SAFETY BELTS AND TEENS
- Motor vehicle crashes are the leading cause of death for 15 to 20 year olds in the United States (NHTSA)
- In 2008, 4,497 16-20 year-olds were killed in passenger vehicles involved in motor vehicle crashes. Over 60% of those who died were not buckled up. (NHTSA)
- When driver fatality rates are calculated on the basis of estimated annual travel, teen drivers (16-19 years old) have a fatality rate that is four times higher than that of 25-69 year old drivers. (NHTSA)
FOCUS ON DATA - STOP! TAKE 3 TO SEE™
The National Safe Kids Campaign issued a press release in October 2003 on a study conducted in partnership with FedEx Express on observance of Stop Signs. In part, findings include:
- Of vehicles surveyed, more than a third (37 percent) of motorists rolled through stop signs at intersections and nearly a tenth (7 percent) of motorists did not even slow down before the stop sign.
- At intersections with marked crosswalks, one quarter (25 percent) of vehicles stopped in or past the crosswalks.

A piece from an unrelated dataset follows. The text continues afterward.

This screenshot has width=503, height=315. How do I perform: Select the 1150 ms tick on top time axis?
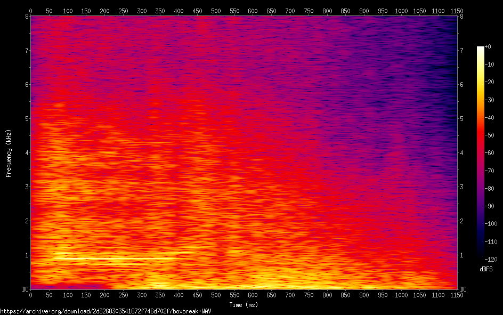point(457,10)
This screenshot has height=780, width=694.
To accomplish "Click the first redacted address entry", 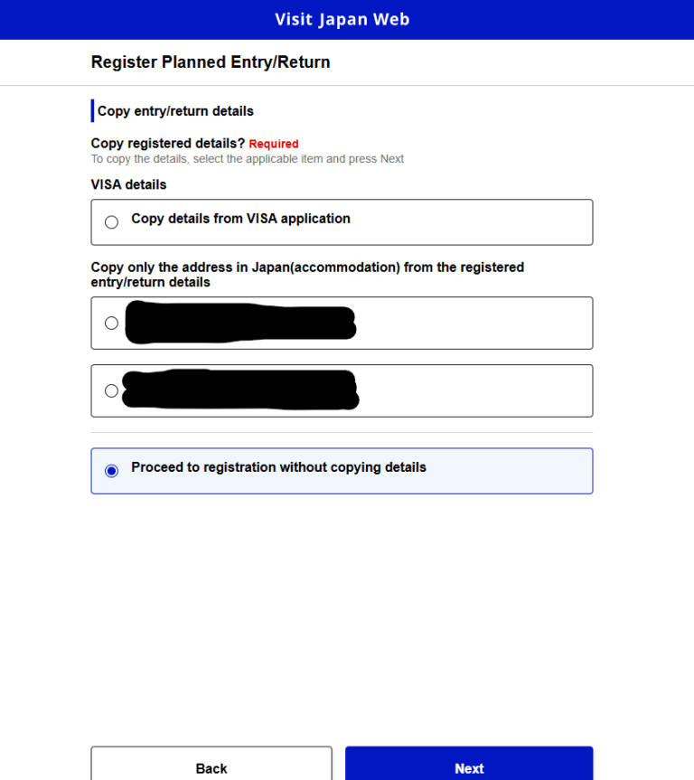I will click(x=239, y=324).

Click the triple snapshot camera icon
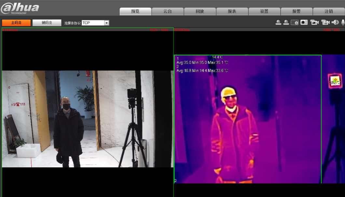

- When only child pedestrians were present, nearly a third (32 percent) of motorists violated the stop signs.
- At intersections where pedestrians were crossing, nearly a quarter (24 percent) of drivers did not come to a complete stop.
The report further states that, “Each year, stop sign violations are associated with approximately 200 fatal crashes and 17,000 non-fatal injury crashes. Children are at risk of injury when stop sign and pedestrian right-of-way laws are violated.”
STOP! TAKE 3 TO SEE™ promotes correct observance of stop signs – no matter where these appear. For more information about how to integrate this initiative in to your overall approach to traffic safety, please call or e-mail. We want to see these numbers come down as we all do what is in our power to create safer streets for the benefit of all.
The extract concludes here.